University of Iowa News Release
Nov. 30, 2003
Scott Waugh, dean of the Division of Social Sciences, one of the largest academic units at the University of California, Los Angeles, will be on the campus of the University of Iowa Monday and Tuesday, Dec. 1 and 2, to interview for the position of provost, the university's chief academic officer.
Waugh is the first of six finalists for the position who will visit the campus over the next three weeks. Each candidate will participate in two public events, a public forum for taking questions and answers from a faculty panel and a public symposium on the candidate's scholarly activity. Waugh's forum will be from 3:30 to 4:30 p.m. on Dec. 1 in Room W151 in the Pappajohn Business Building (PBB). His symposium will be Dec. 2 from 2:30 to 3:30 p.m. in W401 PBB.
Faculty, staff, students and others who attend the events involving provost candidates are encouraged to share their evaluations with the provost search committee. An evaluation form prepared by the committee is available on the search website at: http://www.uiowa.edu/provostsearch.
As dean of the Division of Social Sciences, Waugh oversees six departments, six interdepartmental programs and five major research centers. During his 12 years in that position, he has been involved with more than 250 cases of recruitment and retention, aimed at extending and protecting the quality of the Division's teaching and research. He has also worked to improve diversity in the Division and at UCLA, by facilitating the foundation and growth of the Cesar Chavez Center for Chicana and Chicano studies, appointing women and underrepresented minority as chairs, vice-chairs and directors, and encouraging the selection of a diverse graduate student body.

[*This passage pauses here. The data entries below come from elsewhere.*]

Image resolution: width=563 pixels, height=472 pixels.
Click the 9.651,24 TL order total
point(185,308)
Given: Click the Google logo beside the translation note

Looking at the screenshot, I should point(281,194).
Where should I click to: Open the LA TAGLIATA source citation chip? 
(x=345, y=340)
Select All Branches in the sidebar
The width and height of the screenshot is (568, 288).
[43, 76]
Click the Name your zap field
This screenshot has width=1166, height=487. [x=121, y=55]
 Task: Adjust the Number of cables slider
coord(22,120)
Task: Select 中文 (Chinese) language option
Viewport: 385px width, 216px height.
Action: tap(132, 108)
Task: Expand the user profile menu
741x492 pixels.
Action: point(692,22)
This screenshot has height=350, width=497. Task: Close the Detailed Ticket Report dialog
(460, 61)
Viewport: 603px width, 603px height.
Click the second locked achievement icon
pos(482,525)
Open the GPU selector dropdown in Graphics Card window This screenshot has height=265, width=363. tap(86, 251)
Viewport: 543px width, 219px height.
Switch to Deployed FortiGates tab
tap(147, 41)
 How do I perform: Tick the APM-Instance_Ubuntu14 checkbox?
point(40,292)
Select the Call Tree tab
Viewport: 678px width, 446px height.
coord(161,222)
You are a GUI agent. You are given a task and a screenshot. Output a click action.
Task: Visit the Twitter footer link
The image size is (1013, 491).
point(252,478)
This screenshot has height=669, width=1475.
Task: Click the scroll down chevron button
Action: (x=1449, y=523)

Waugh has also served on an array of campus-wide committees and task forces that have focused, for example, on the improvement of undergraduate education, general education, annual budgetary procedures, multidisciplinary programs and instruction, international programs and education, faculty disciplinary procedures, and reviews of and searches for senior administrators.
Within the University of California, he has played an important role in evaluating multi-campus interdisciplinary research units, reviewing applications for the president's minority postdoctoral fellowship program, and sitting on the steering committee for the university's undergraduate program in Washington D.C.
Nationally he has served such organizations as the California State Department of Education, the National Endowment for the Humanities and the Council of Colleges of Arts and Sciences. On the international stage, he conducted an academic review of the Social Sciences at the University of Hong Kong and participated as external consultant in the Research Assessment Exercise in History for all of the universities in Great Britain.
Waugh graduated summa cum laude from UCLA in 1970 and received his Ph.D. in English history in 1975 from the University of London. He has published two books, an edited volume and several research articles, one of which - "Tenure to Contract" - won a prize from the North American Council on British Studies. His publications have explored critical issues in society, law and politics in thirteenth- and fourteenth-century England, particularly the king's powers as a landlord and the effects of his lordship on society and politics. Waugh has received fellowships from the National Endowment for the Humanities, the American Philosophical Society and the Huntington Library. His current research focuses on the development of the image of kingship through history, literature and art at the English royal court in the twelfth and thirteenth centuries.
After earning his doctorate, Waugh was a visiting lecturer at UCLA and California State University, Long Beach, before joining the UCLA faculty as assistant professor in 1984. In 1986, he won a campus-wide distinguished teaching award, with a special citation for the "art of teaching." He was promoted to associate professor in 1987 and became professor in 1991. He served as chair of the Department of History from 1991-1992. In addition, Waugh supervised the training of graduate teaching assistants in the Department of History and co-authored a handbook for undergraduates on how to write historical essays.
As dean, he collaborated with faculty and administrators to secure grants to improve the teaching of social science and to establish a program in Southeast Asian Studies. He also worked with K-12 teachers through the National Center for History in the Schools to develop lesson plans for World History in California and later to help draft the National History Standards.
Beyond academic life, Waugh enjoys tennis, travel and time with his two teenaged sons.
The provost is the university's chief academic officer. Reporting directly to the university president, the provost is responsible for the supervision of all academic programs, a variety of faculty-related matters (including academic promotion and tenure decisions and faculty advocacy), student academic affairs, and strategic academic planning. The provost communicates on behalf of the university with the Board of Regents, State of Iowa, the governing board for Iowa's three public universities, and with a variety of internal and external constituencies. The provost is a principal participant in collaborative decision-making involving university-wide strategic planning and budget development, management of auxiliary enterprises, health care services and the conduct of research and scholarship.
STORY SOURCE: University Relations, 101 Jessup Hall, Iowa City, Iowa 52242.